## TEXT SEGMENT:
Segment Open
Every other county on the San Francisco Bay is part of the larger region, and is interconnected with every other part to some degree. From San Francisco To San Jose, Santa Rosa to Sausalito, Vacaville to Oakland, Oakland to San Jose, there are dozens of communities in between. Each county claims numerous sizable towns, all linked by commerce, school districts, sewer systems, major highways.

Such connections moderate regional extremes. You can't be too eccentric, or the neighbors will notice and respond. None of that applies to Napa, and the discrepancy has become progressively worse over time.

So, What?

All these factors have created an atmosphere of dysfunction unique to Napa County. A community of rugged individuals created the world they wanted in isolation, and powerful municipal governments that reflected their values. I think we have a situation in which the population and its values have fragmented dramatically over the years, the popular will more nebulous than ever. Meanwhile, local governments have expanded their reach to an extraordinary degree by catering to those constituencies they choose to recognize, to the exclusion of others.

Nothing accounts more for this than the explosion of Federal Government with World War Two, and its acceptance as the new normal. No county in the State has a deeper history than Napa, and that includes its discovery that when local resources fail, you can milk the public sector. While Napa's private industries have lurched along over the years, it was the State Hospital, then the State Veterans Home, that supplied the bulk of jobs, later supplemented by Vallejo's federal shipyard at Mare Island. Napa bureaucrats had long experienced the benefits of government, and they were especially well-prepared to exploit its explosive growth and warp it to their own ends.

Local governments don't need to depend on local taxpayers anymore for their pet schemes, big ideas, bigger budgets; just concoct a plan to fit the free money available, supplied by other taxpayers somewhere else. There is never any accountability, and I'm not aware of any town anywhere ever being punished for wasting money, except in terms of getting a little less to waste in the future. Maybe.
Segment Closed
## EXCERPTED DATA:
Segment Open
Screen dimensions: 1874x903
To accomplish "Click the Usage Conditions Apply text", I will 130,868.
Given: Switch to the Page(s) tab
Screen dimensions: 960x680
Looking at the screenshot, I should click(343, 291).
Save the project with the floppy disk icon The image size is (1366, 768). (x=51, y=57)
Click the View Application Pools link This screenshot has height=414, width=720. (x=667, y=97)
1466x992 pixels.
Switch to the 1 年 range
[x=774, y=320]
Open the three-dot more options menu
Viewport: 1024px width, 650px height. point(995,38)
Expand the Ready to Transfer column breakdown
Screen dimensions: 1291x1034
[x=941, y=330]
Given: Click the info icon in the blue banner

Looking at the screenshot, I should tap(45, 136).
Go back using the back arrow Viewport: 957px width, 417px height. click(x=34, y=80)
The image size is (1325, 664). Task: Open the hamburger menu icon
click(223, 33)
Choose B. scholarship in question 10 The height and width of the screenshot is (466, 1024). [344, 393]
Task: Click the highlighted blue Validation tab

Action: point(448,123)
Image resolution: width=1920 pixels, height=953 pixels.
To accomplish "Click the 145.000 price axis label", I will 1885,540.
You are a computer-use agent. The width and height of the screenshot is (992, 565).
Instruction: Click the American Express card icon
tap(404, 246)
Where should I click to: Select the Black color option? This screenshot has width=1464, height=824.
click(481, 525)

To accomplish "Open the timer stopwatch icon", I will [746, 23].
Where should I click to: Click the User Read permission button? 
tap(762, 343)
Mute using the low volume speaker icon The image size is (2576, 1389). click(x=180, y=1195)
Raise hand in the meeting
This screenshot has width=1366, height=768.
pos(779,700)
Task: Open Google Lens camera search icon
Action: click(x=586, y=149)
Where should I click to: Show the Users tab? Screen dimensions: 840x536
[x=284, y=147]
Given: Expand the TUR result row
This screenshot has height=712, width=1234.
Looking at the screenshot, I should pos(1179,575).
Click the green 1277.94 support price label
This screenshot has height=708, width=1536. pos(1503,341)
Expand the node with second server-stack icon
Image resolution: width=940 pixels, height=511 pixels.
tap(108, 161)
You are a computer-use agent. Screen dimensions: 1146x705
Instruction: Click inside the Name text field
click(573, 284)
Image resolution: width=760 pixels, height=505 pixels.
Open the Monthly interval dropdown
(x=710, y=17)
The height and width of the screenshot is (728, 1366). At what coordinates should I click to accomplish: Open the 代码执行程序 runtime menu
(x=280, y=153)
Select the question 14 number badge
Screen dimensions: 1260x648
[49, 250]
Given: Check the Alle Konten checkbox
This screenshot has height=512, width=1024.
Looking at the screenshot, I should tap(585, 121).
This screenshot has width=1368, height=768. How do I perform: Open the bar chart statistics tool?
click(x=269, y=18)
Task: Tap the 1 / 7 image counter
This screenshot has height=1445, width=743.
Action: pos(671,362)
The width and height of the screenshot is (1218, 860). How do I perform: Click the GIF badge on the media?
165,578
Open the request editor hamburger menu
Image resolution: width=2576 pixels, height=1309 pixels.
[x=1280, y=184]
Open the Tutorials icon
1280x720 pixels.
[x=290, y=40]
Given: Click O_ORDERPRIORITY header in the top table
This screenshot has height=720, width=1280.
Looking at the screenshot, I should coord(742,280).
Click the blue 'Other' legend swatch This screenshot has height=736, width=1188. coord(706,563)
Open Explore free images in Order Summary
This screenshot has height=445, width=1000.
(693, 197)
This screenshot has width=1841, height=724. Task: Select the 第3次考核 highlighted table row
Segment Closed
## APPLY WHAT YOU READ:
1: In the Napa County text, what supplied the bulk of Napa's jobs?
2: Please rewrite the Napa County text from "All these factors" to "exclusion of others.", replacing "dysfunction" with "discord".
3: Carry the Napa County text on from its last sentence.

## ANSWERS FOR THE EXERCISE:
1: The State Hospital and then the State Veterans Home, later supplemented by Vallejo's federal shipyard at Mare Island.

2:
All these factors have created an atmosphere of discord unique to Napa County. A community of rugged individuals created the world they wanted in isolation, and powerful municipal governments that reflected their values. I think we have a situation in which the population and its values have fragmented dramatically over the years, the popular will more nebulous than ever. Meanwhile, local governments have expanded their reach to an extraordinary degree by catering to those constituencies they choose to recognize, to the exclusion of others.

3:
Local voters never know what's really going on, and it doesn't matter if they do, because so many Napa voters receive paychecks from those same multitudinous government entitites handing out the money. A huge portion of locals are active or retired Federal, State or municipal employees, many working for agencies that hand out free money not only for so-called public works projects, but also to the community, meaning a wide variety of free-loading individuals and non-profit programs to serve them.

Regardless of how they identify themselves on the political spectrum, all these people agree that they want more free tax-payer money for their best friends and relatives, however defined.

The genuinely productive people of Napa are a struggling minority. It would be enough to suffer the loss of their money to various parasites, but those same parasites actively attack them, not only stealing their money, but making it difficult--if not impossible--to make money. Which attracts even more rapacious attention from the parasites.

If you don't like it, you can leave Napa County, or suffer. But you do not complain very loudly, because they'll fine you, beat you, jail you or kill you.

Nobody will notice or care very much, because that's just the way things are done in Napa, and you should have known better.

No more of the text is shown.